Required work: Rewrite the records from the line with "is (1080, 651)." up to and including the line with "legend-group-a-desc: (LDV/SOF - Low replication state) is", changing "image size" to "screenshot size" and leaving everything else unchanged.
====
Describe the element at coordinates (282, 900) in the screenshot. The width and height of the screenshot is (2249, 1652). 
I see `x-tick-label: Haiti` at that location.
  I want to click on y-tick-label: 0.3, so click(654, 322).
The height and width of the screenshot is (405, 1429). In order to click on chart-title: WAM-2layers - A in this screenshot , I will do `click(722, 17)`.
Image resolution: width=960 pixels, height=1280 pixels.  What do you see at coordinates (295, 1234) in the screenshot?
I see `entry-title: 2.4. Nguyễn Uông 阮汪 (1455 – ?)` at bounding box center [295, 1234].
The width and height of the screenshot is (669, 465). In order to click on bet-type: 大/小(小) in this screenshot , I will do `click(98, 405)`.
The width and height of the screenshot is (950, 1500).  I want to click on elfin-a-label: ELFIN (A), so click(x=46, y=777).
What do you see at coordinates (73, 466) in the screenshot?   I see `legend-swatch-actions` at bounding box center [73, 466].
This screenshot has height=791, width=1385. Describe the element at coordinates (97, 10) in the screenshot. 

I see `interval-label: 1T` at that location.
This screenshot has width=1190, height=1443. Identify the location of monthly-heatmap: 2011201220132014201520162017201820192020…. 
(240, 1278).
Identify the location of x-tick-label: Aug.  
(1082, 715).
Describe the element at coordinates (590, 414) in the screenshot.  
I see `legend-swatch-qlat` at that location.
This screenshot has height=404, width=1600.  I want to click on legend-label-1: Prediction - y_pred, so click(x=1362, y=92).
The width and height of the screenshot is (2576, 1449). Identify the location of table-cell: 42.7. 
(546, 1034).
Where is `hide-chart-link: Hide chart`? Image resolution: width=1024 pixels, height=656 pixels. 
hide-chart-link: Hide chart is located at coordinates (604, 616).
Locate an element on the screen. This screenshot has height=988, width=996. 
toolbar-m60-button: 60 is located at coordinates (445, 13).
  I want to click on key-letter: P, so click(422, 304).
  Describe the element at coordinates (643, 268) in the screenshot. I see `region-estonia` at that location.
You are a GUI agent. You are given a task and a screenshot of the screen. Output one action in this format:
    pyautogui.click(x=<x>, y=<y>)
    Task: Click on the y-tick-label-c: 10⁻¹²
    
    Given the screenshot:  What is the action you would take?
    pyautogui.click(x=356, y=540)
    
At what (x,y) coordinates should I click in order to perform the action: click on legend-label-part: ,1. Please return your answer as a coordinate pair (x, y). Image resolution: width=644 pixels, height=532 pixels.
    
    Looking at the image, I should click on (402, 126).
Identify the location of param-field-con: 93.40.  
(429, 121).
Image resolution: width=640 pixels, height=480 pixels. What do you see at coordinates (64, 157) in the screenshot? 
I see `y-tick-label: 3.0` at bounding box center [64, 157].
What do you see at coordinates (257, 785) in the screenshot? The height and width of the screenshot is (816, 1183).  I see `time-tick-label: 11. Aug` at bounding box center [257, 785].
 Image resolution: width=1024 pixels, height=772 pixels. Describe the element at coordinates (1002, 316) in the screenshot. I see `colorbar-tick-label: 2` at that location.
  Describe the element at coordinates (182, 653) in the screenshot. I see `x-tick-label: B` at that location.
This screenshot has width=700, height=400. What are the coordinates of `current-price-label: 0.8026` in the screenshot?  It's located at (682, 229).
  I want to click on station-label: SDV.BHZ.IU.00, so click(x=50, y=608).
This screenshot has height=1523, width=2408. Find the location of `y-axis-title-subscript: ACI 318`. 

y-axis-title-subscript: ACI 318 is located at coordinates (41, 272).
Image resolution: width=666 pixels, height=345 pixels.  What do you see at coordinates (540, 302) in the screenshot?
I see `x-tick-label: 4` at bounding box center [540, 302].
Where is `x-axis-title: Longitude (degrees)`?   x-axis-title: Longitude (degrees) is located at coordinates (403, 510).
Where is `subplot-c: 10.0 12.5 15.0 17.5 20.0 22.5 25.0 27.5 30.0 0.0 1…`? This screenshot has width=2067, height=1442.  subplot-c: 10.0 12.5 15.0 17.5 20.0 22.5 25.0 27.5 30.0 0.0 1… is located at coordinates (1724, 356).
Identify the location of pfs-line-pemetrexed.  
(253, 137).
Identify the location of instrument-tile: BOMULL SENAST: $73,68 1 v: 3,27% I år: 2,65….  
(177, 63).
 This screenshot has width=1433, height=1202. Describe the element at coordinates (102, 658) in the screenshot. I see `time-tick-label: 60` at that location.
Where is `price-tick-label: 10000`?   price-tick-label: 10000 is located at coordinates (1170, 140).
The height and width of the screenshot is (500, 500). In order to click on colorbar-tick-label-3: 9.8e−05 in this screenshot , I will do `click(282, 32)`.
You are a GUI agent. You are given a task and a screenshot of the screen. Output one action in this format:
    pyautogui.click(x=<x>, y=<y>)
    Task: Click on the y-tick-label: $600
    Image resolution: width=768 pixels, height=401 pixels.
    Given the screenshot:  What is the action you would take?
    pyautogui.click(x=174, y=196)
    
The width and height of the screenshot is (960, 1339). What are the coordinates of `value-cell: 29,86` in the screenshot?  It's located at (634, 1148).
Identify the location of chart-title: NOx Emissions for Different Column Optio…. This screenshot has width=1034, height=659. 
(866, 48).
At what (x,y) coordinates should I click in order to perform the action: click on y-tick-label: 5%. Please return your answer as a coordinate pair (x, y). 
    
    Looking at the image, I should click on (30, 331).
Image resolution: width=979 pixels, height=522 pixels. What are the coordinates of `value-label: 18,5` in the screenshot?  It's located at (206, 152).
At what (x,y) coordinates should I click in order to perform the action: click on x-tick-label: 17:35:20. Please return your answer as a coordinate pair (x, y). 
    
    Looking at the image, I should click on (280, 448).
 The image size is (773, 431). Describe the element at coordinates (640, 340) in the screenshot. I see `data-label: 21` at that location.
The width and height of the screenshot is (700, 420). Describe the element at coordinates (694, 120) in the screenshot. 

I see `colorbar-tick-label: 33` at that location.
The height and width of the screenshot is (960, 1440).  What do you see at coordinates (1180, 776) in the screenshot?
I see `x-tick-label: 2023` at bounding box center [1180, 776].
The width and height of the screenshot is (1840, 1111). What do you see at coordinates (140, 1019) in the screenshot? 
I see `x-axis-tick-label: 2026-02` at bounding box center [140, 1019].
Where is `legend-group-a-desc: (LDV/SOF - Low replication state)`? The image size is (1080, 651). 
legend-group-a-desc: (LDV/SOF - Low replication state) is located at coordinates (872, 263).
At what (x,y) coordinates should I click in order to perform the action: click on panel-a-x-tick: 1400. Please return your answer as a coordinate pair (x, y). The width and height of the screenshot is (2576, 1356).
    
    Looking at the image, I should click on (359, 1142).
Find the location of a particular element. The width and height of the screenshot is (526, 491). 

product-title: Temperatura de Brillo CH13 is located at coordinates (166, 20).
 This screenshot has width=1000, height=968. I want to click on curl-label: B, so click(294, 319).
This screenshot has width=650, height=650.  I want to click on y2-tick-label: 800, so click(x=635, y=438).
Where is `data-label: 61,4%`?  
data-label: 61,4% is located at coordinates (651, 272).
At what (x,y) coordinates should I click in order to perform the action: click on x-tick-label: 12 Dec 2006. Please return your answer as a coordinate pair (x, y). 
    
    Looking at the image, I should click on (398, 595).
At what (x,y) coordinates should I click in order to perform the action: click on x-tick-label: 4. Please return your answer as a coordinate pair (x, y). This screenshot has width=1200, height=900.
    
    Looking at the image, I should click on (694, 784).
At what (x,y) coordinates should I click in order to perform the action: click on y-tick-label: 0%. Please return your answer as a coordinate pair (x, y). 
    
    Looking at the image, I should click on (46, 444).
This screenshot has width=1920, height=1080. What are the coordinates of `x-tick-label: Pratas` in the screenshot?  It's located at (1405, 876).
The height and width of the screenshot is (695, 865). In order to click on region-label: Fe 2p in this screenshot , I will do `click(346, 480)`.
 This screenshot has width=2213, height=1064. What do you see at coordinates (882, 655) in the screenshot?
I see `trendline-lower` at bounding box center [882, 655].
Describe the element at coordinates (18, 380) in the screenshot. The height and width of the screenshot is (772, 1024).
====
Answer:
Where is `legend-group-a-desc: (LDV/SOF - Low replication state)`? The screenshot size is (1080, 651). 
legend-group-a-desc: (LDV/SOF - Low replication state) is located at coordinates (872, 263).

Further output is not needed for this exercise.